On ACE2, K417SARS-CoV-2 and N501SARS-CoV-2 are engaged by residues E30eACE2/D30hACE2 and H41eACE2/Y41hACE2, respectively. Given the differences in eACE2 affinity between the alpha, beta, gamma variants, which carry Y501 substitution, and the N501 ancestral SARS-CoV-2, the authors hypothesize that the position 41 in ACE2, which directly engages N/Y501, is the crucial determinant of the RBD:ACE2 species preference. To confirm this, they introduce the H41Y substitution into eACE2, which rescues the strong binding of variant SARS-CoV-2 spikes to eACE2 and confirms the crucial importance of this residue for the interaction. These results are in line with another very recent study on eACE2 binding by sarbecovirus RBDs (Xu et al., 2022), which identified a similar set of residues crucial for the interaction while also highlighting the importance of S494SARS-CoV-2.

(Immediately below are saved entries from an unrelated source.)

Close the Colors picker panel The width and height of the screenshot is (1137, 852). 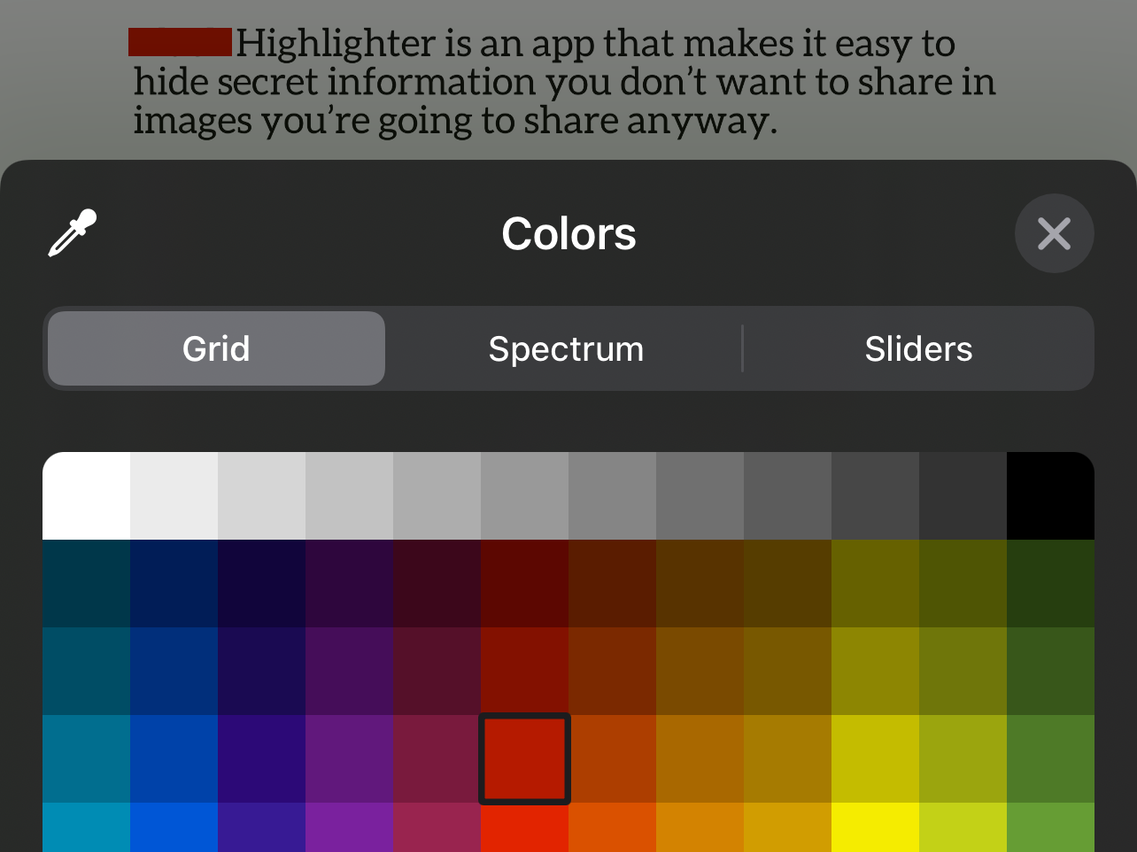coord(1054,234)
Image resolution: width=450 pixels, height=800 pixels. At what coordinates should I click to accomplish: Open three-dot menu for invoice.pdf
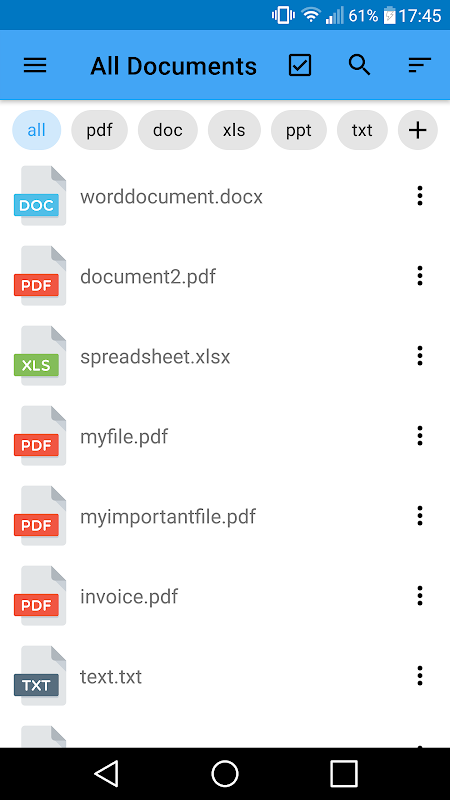pos(420,595)
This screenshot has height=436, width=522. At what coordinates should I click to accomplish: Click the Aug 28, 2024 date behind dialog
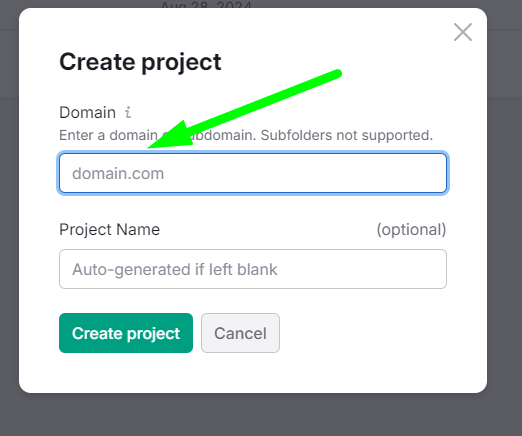click(x=206, y=5)
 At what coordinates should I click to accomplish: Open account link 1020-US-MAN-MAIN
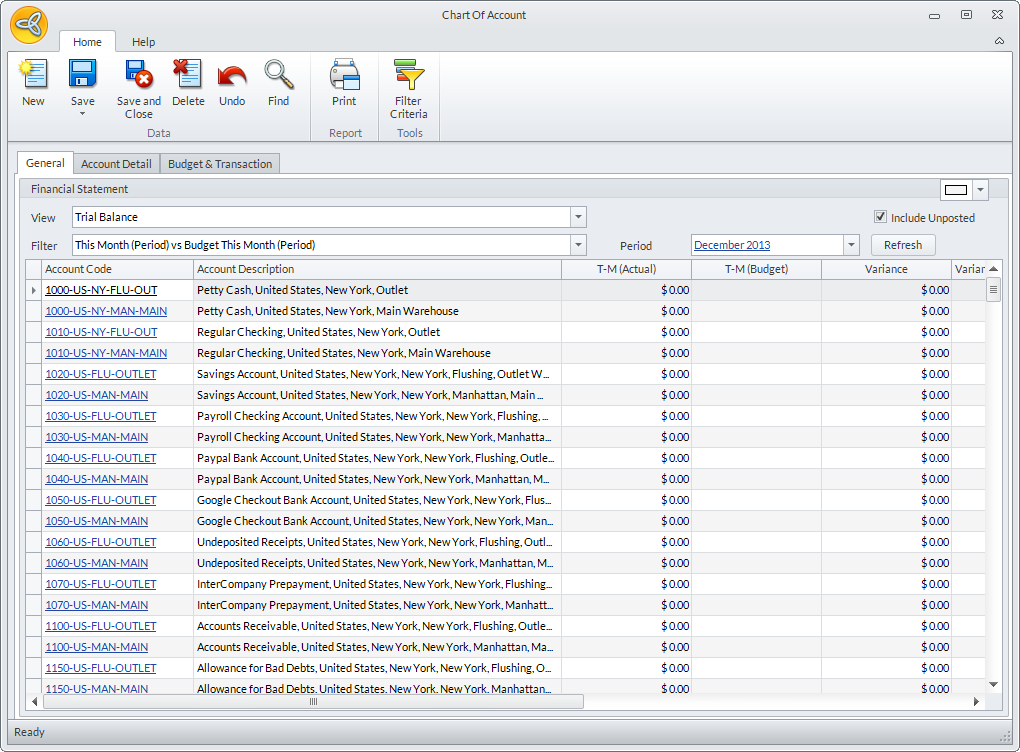[96, 395]
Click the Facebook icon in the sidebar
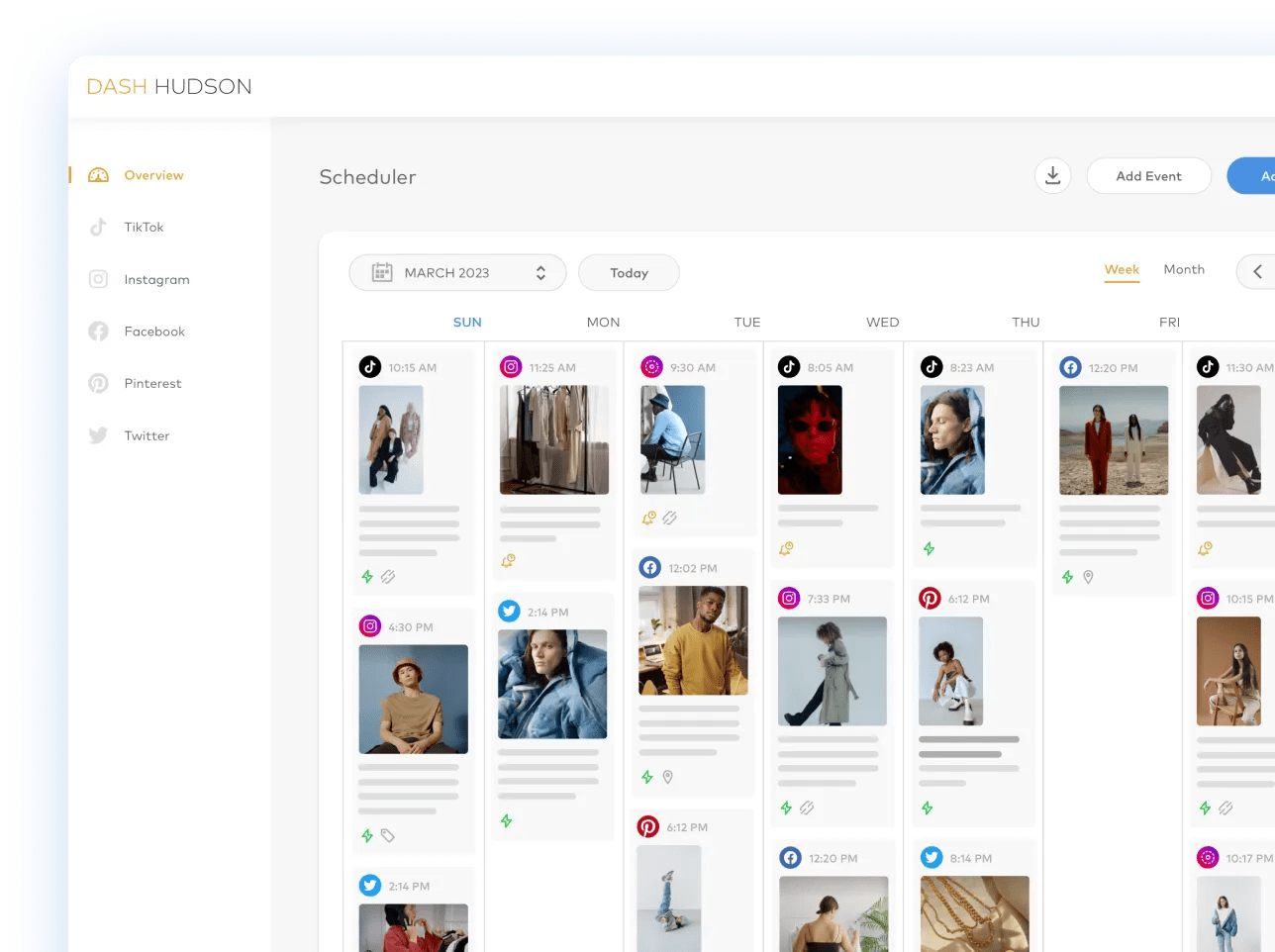 click(x=98, y=331)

These studies have wider implications, as ACE2s of humans and many animals that can be infected with SARS-CoV-2, such as pangolins or cats, have Y41, while several species, such as horses and donkeys, but also some bat species from the Rhinolophus genus, carry H41 instead. Remarkably, ACE2s of New World monkeys that also have H41—uniquely placed next to E42 rather than the more common Q42—were identified in the past as unable to support SARS-CoV-2 binding (Liu et al., 2021b), confirming the importance of residue 41 for potential species specificity. The Lan et al. study adds to the existing data and points to the initial part of the N-terminal ACE2 helix as the region that should be further investigated in structural and functional studies to gain a better understanding of the host specificity of coronaviruses. This seems especially important for investigating the origin of the SARS-CoV-2 pandemic, as many bat species from the family Rhinolophidae, regarded as hosts for sarbecoviruses, show remarkable sequence diversity in this region. These recent studies also point to the crucial determinants of ACE2 binding in the SARS-CoV-2 spike, such as residues 417 and 501. It seems likely that, as the virus has evolved in the human population and optimized the interaction with hACE2 via substitutions such as N501Y, it is simultaneously becoming less capable of infecting animal hosts.

While Lan et al. rightly conclude that the spike-ACE2 affinity is only one of many factors determining whether a virus can infect a given host, their study undoubtedly adds to our understanding of coronavirus biology and our preparedness for future zoonotic events.